Stored data
────────────────

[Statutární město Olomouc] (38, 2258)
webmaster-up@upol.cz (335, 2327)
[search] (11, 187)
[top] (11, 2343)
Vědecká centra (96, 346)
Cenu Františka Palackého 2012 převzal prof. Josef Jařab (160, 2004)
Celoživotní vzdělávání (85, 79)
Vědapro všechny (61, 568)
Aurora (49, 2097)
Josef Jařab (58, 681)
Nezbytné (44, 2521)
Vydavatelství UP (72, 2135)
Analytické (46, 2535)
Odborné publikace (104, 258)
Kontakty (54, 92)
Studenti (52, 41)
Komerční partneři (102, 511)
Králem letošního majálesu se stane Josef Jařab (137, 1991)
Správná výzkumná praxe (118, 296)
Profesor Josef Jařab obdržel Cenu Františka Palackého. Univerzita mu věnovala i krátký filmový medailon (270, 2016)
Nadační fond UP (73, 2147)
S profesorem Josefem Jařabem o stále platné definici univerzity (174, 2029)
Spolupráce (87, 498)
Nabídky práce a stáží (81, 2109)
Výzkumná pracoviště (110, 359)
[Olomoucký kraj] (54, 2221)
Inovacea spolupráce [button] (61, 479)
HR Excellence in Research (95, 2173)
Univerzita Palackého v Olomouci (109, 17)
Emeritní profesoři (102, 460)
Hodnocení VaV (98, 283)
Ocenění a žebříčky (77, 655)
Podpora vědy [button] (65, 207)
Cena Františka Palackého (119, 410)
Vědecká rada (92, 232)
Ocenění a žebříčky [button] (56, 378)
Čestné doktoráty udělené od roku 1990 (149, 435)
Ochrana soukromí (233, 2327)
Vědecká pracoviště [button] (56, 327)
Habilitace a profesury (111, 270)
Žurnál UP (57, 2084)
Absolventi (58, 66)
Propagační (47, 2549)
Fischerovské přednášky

────────────────

» **GOAL OF THE EXERCISE**
Only the lines from the one containing "Podpora vědy [button] (65, 207)" through the last line of the records are to be set down, exactly as they appear.

» **EXERCISE ANSWER**
Podpora vědy [button] (65, 207)
Cena Františka Palackého (119, 410)
Vědecká rada (92, 232)
Ocenění a žebříčky [button] (56, 378)
Čestné doktoráty udělené od roku 1990 (149, 435)
Ochrana soukromí (233, 2327)
Vědecká pracoviště [button] (56, 327)
Habilitace a profesury (111, 270)
Žurnál UP (57, 2084)
Absolventi (58, 66)
Propagační (47, 2549)
Fischerovské přednášky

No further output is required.